BACKGROUND OF THE INVENTION

1. Priority Claim

This application claims the benefit of priority from European Patent Application No. 11 450 137.2, filed Nov. 4, 2011, which is incorporated by reference.

2. Technical Field

The invention relates to filter systems for microphones.

3. Related Art

In general, a distinction can be made between passive and active microphones, with dynamic microphones belonging to the passive microphone group and condenser and electret microphones belonging to the active microphone group, for example, condenser microphones and electret microphones, also called electrostatic microphones, may be used in a recording area and may use a supply voltage that may be provided by a connected device, such as a mixer or an effects unit. In condenser microphones, a supply may provide polarization voltage for electrodes of a microphone capsule and an operating voltage for an associated microphone amplifier. In electret microphones, a supply may provide an operating voltage for the microphone amplifier, since the polarization voltage may be provided by a charged Teflon coating.

In contrast, dynamic microphones may not use an external power supply, because such microphones may use direct conversion of sound vibrations into an electrical voltage. Because of this direct conversion, dynamic microphones may be useful for live concerts and on-stage use, for example.

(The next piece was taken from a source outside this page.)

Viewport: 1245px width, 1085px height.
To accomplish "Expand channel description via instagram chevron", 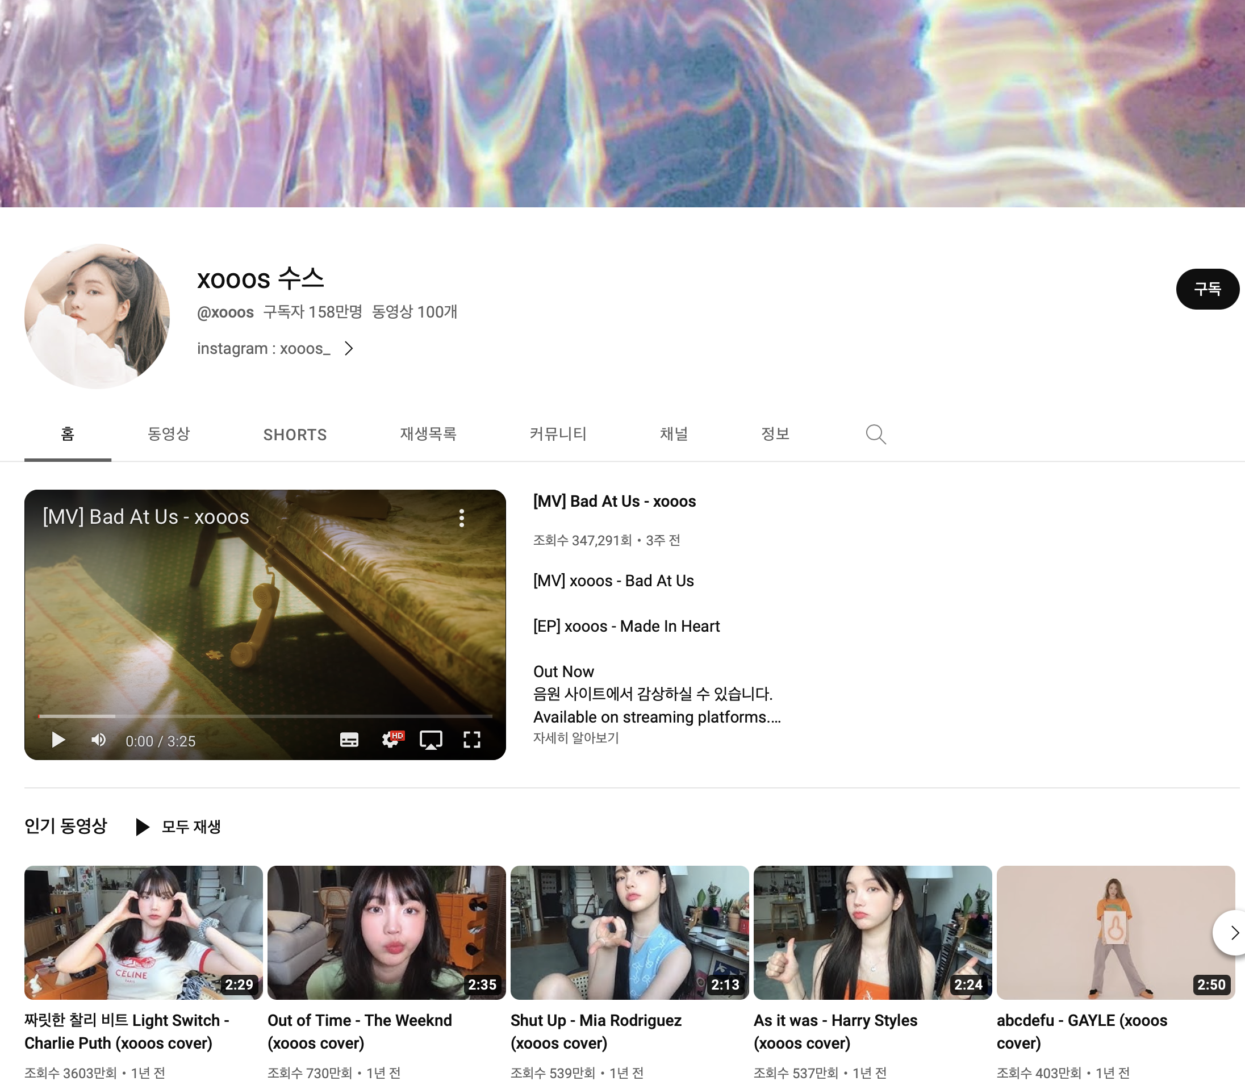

Nevertheless, with this benefit, there are tradeoffs. For example, with dynamic microphones quality of sound output may depend on electrical impedance of downstream devices.

SUMMARY

A microphone filter system that can control quality of sound output by outputting an audio signal independent of electrical impedance of downstream devices. To output such a signal, the system may use a transformer and filter section that includes a signal converter, an active filter, a summing unit, and an amplifier.

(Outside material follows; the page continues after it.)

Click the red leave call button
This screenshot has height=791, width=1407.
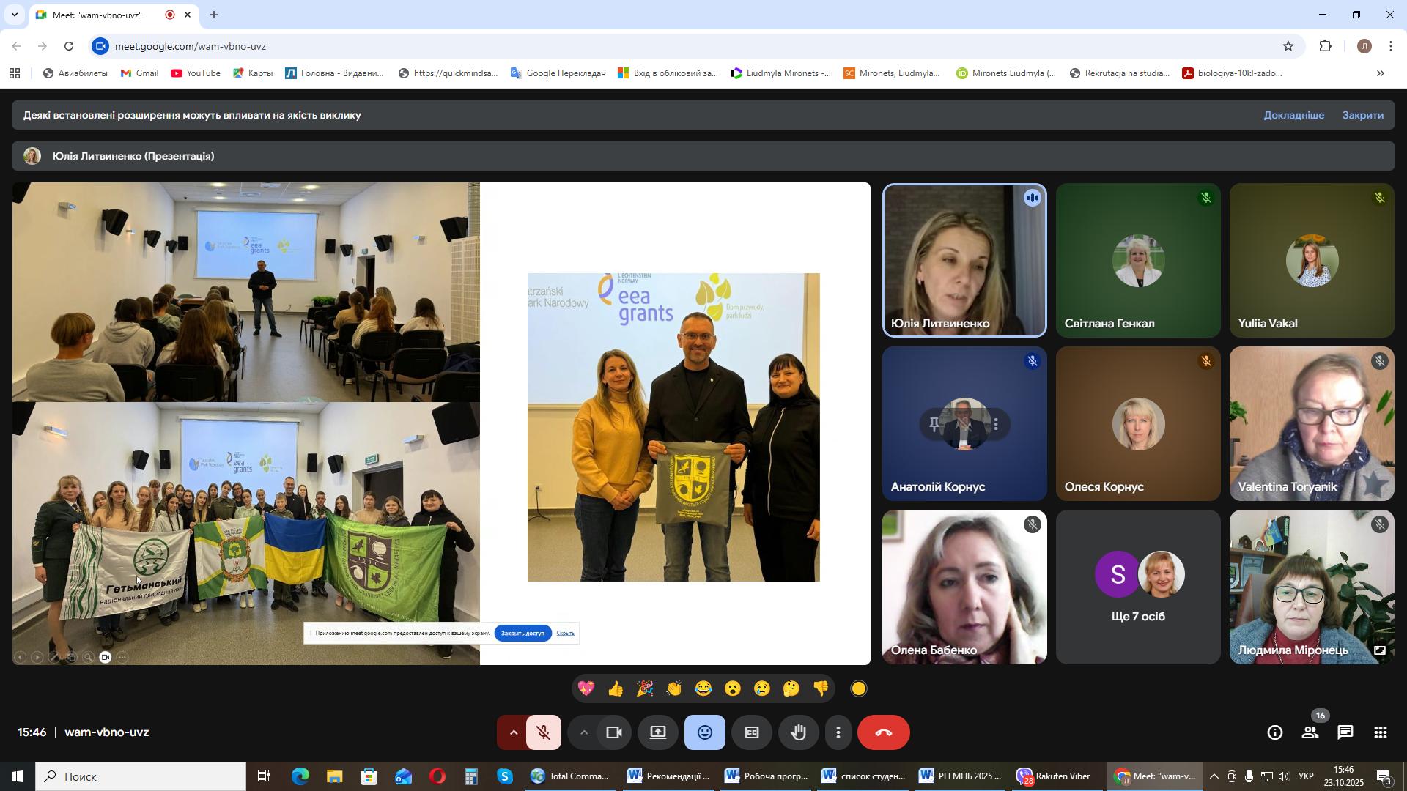coord(883,733)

The active filter may include filter blocks for modifying signal components of a microphone input signal, and the summing unit may include one or more potentiometers for further adjusting the modified signal components. These parts in conjunction with a transformer may modify frequencies or phase characteristics of the microphone input signal as a whole or per signal component. Then, for example, the transformer may output the audio signal independent of electrical impedance of downstream devices.

Other systems, methods, features and advantages will be, or will become, apparent to one with skill in the art upon examination of the following figures and detailed description. It is intended that all such additional systems, methods, features and advantages be included within this description, be within the scope of the invention, and be protected by the following claims.

BRIEF DESCRIPTION OF THE DRAWINGS

The system may be better understood with reference to the following drawings and description. The components in the figures are not necessarily to scale, emphasis instead being placed upon illustrating the principles of the invention. Moreover, in the figures, like referenced numerals designate corresponding parts throughout the different views.

FIG. 1 depicts an example block diagram of an example filter system.

FIG. 2 depicts an example illustration of an example filter section.

FIG. 3 depicts an example waveform of three different example frequency filter blocks of an example active filter.

FIG. 4 depicts example interaction of example phase transitions of three example filter blocks.

FIG. 5 depicts an example phase response of an example resulting composite signal, which may result from the example filter system illustrated in FIG. 1.

DETAILED DESCRIPTION OF THE PREFERRED EMBODIMENTS

In various situations, passive microphones, such as dynamic microphones, may be used over active microphones. Such situations may include instances when an external power supply is optional.

Dynamic microphones may be independently connected to one or more downstream acoustic devices (amplifier or recording devices), while some dynamic microphones may have a built-in passive filter. Dynamic microphones with a passive filter may change the sound of the microphone and adapt the microphone to a particular application field without an external power supply. For example, a change in an audio signal can be made through a passive filter built into a microphone housing. Such a passive filter may be designed with switchable resistor-inductor-capacitor (RLC) elements and may allow for small changes in a transfer function or microphone sound.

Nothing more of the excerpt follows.